Вряд ли можно утверждать с полной уверенностью, будто Ницше в самом деле мог бы подписаться под той мыслью, которая только что прозвучала в цитате. Книга «Воля к власти» появилась спустя несколько лет после смерти мыслителя, который давно уже был невменяем и вряд ли адекватно воспринимал происходящее вокруг него. Напечатанная в 1906 году книга была составлена не им самим, а его последователями. Они соединили несколько фрагментов наследия, которые самим автором не публиковались, а может быть, вовсе не предназначались им для печати. Поступок вообще крайне спорный: публиковать то, что сам автор не собирался или не хотел публиковать. Но, как бы то ни было, само появление «Воли к власти» было многозначительным симптомом времени. Особенно достойно внимания выражение «излечение от культуры». Будто Ницше имел в виду, что культура есть нечто вроде болезни. Следовательно, необходимо лечиться, чтобы вернуться к элементарным силам и энергиям жизни, к дохристианской, доморальной и дорациональной жизни[28].

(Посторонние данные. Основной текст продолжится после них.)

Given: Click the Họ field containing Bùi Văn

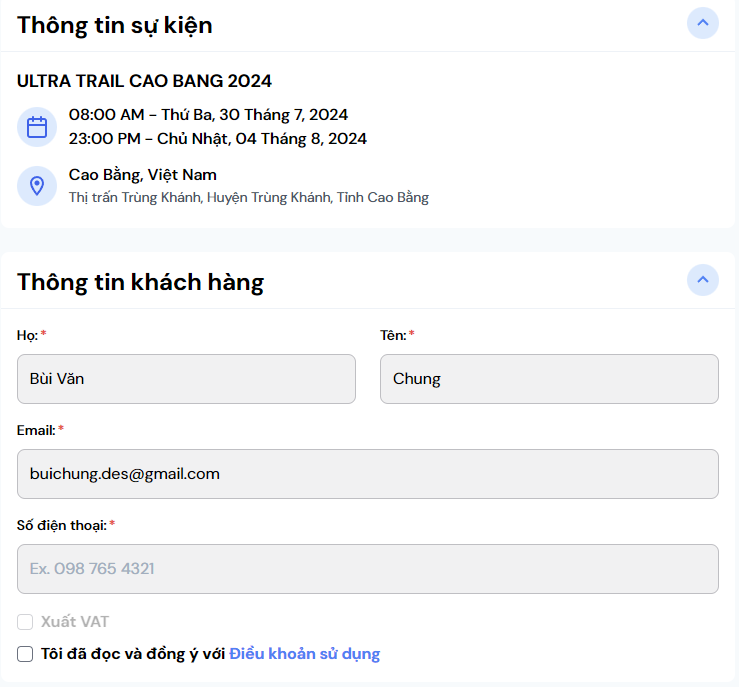Looking at the screenshot, I should (186, 379).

Сказания старины глубокой, рыцарские предания и романтические намеки, сны символистов о прекрасной старине — все это пора отбросить и забыть. Опасные догадки опасного гения Германии словно прямо обращены против устремлений Кандинского в это время. Художник все пишет своих всадников, скачущих по долинам. Замки на вершинах гор, дам в кринолинах, прощание невесты с женихом, отправляющимся в дальние края, — все это он пишет как будто ради исполнения какого-то обета. Русская красавица появляется среди берез, словно выплывая из русских пластов памяти космополита Василия Кандинского. Восточные фантазии — с арабами и закутанными в покрывала мусульманскими женщинами — также посещают его картины. Он далеко путешествует, так что и мусульманская Северная Африка тоже осталась в его визуальной памяти.

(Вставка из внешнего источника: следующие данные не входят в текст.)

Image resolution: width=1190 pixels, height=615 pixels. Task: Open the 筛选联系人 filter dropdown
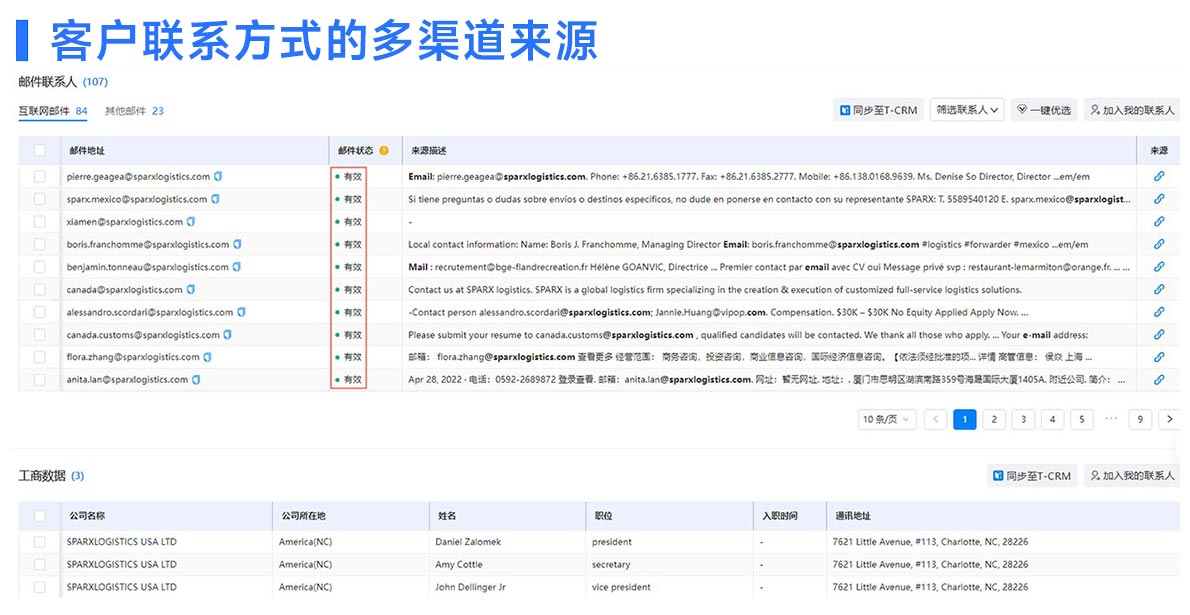click(965, 110)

Кандинский погружается в давнишние пласты высокой европейской культуры, в фантазии о Востоке и в мифологию «российских древностей» как раз в то самое время, когда издатели и редакторы Ницше печатают его опасные призывы к «излечению от культуры»,
В 1902 году возникли такие «ретроспективные» картины Кандинского, как «Свадебная процессия» из Мюнхена и находящийся в том же собрании музея Ленбаха «Русский всадник». Так и хочется догадаться, что русские и немецкие друзья и собратья Кандинского задавали ему вопрос о том, не пора ли ему побольше писать русские сюжеты и темы. Он до тех пор написал в немалом количестве и пейзажи французской провинции, и виды альпийских предгорий, и уголки немецкого острова Рюген, он изображал рыцарей и прекрасных дам европейского Средневековья. Словно для того, чтобы восполнить этот тематический перекос и «добавить русских начал», живописец изобразил затем и своего «Русского всадника», и «Русскую красавицу», а затем создал и свою изобразительную энциклопедию древнерусской жизни в картине «Пестрая жизнь».
Но в данном случае тематика и национальная окраска вообще вторичны. Где бы Кандинский ни находился (от подмосковной Ахтырки до Севра близ Парижа, от голландских равнин до жаркого побережья Северной Африки), какие бы дали истории он ни охватывал, его заботило самое главное, его вела неутолимая забота о подлинной реальности по ту сторону человечьей мелкости, политической гнусности и социального трагифарса.
Это происходит в те самые годы, когда его сверстники и собратья по искусствам все громче призывают отплыть к другим берегам. В атмосфере эпохи собираются грозовые облака. Респектабельный и изощренно-культурный выходец из патрицианской семьи Северной Германии и частый посетитель мюнхенских салонов и ателье Томас Манн печатает в 1912 году новеллу «Смерть в Венеции». Там, среди прочего, мы найдем видение древней вакханалии, явившееся художнику.
Древний экстатический ритуал ничуть не похож на облагороженный образ античности, сконструированный новоевропейской культурой. Это скорее такая непристойная и даже чудовищная оргия, какую на сцене театра или на экране никто показать не разрешит — да и зрители не позволят эдакое непотребство показывать. В воображении героя новеллы античные язычники с пеной на губах (деталь красноречивая) «возбуждали друг друга похотливыми жестами и блудливыми прикосновениями; со смехом и стонами они раздирали друг другу плоть острыми палками и слизывали кровь»[29].
Если говорить современными терминами, тут описывается довольно-таки жесткий вариант садомазохистского секса. Античность, дамы и господа, на самом деле не разделяла наших представлений о благопристойности. Фрагмент из новеллы Томаса Манна заставляет думать о том, что молодой немецкий писатель знал, что такое маркиз де Сад и его «120 дней Содома».